2D Tag

By Matt Bishop on 2023-12-13

Demo

Demo

Motivation

I started on this project while working though a tutorial I found on how to use Tiled1 to create maps for games. At the same time, I started working on Challenge 13 from the Game Dev Field Guide, which challenged the listener to create a level or dungeon from a Mario or Zelda game.

The tutorial I originally started out on was for a Pokémon game, but I changed course to make this a multiplayer tag game.

Description

Here I describe the rules of the game, and the technology I used to make it.

Game Play

The players of the game are divided into two groups, runners and chasers. Chasers try to tag the runners by colliding with them. Once tagged, a runner becomes the chaser, and the chaser now becomes a runner. Runners try to hide and escape the chaser to not get tagged.

Runner view Figure 1: Not the best hiding spot.

Once becoming a chaser, the chaser has 10 seconds until they can tag a new runner.

Front-end

This is implemented in HTML Canvas for the front-end. I used TypeScript. I also used websockets to communicate to the back-end server for game events like collisions, when a new player is tagged, and when a player leaves the game. Through play testing, synchronizing the client’s game loop with the server’s game loop is important and time independent so that players on faster hardware don’t move faster (this totally didn’t happen).

Menu Figure 2: Minimalist main menu.

I enjoyed using Tiled to place walls in the environment, and create the map with foreground and background layers. All the map making that I’ve done previously was manually positioning individual sprites to create a map, and hard-coding things like collisions or objects to interact with. Using Tiled definitely opens up the doors for more customization, as I can create a whole new map, and if my implementation is generic enough, players could play on that new map seamlessly as well.

For work, we used to use CreateJS2 a lot, but that hasn’t been updated in a year (and many more before that). I enjoy working directly with the Canvas drawing API directly, and usually do that when I work with OpenGL as well.

Back-end

The back-end is implemented in C# with ASP.NET Core. It has a single IHostedService running the game loop. I used a queue to process events happening for players, and ran collision detection between players on the server. The queue helped process everything in the order I like for a game: first process inputs, update, then render the screen. This was my first time creating the game loop on the server, and having its actions be sent out to clients for processing in their game loop.
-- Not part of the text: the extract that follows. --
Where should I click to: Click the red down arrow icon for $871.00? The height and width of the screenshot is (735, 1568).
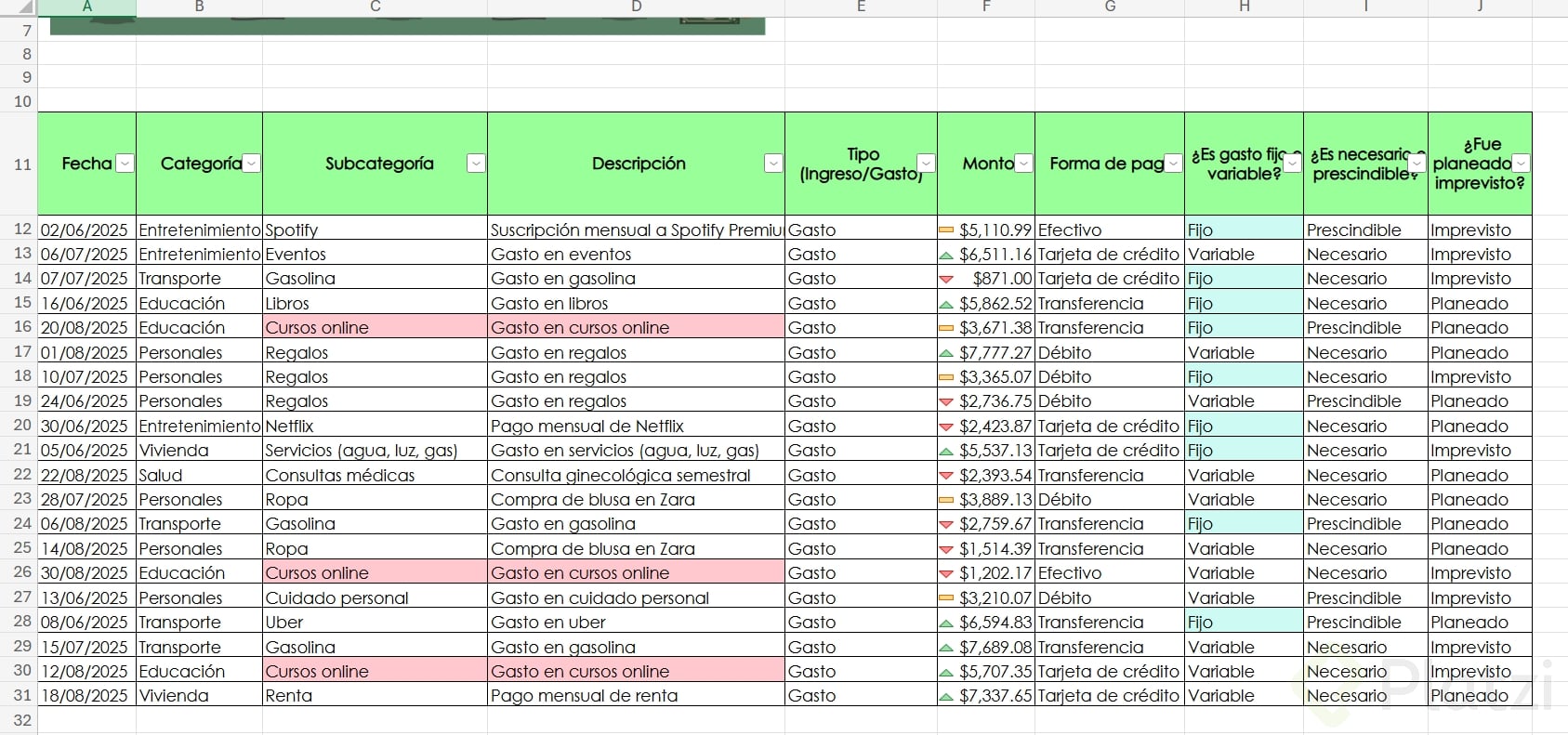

One shortcoming I found with this approach is that to have more game loops running on a server, you explicitly need more hosted services. You can alternatively create and maintain groups for the ASP.NET hub, and run the game loop individually for each of those. Having groups would make sure there is a maximum to the number of players in a single lobby. You could throw more small servers at this problem and load balance them, which might work as well, though ASP.NET has other options before we take that route.

Future Game Design Choices

My first play test of this game was with my co-workers. It soon became apparent that the chaser was way too strong as they are faster than the runners. One thought I had was to have the runner’s screen turn dark and stop them from moving for 10 seconds to give the runners a chance to hide and escape.

The only incentive for this game is to not get tagged! I think adding the idea of rounds that last a number of seconds or minutes would be interesting. I thought of a few different winning conditions to make the gameplay more exciting:

I think these motivate interesting behavior. The first one opens the door for an inverse tag game where the chaser is trying to dodge all the runners. The other two motivate extremes of runner and chaser behavior. There is an imbalance here, and coming up with one “winner” for a round is challenging. Maybe instead, there could be a “best player” for both the runner and chaser player types.

Other screenshots

Final map Figure 3: Map I created for the Game Dev Field Guide challenge.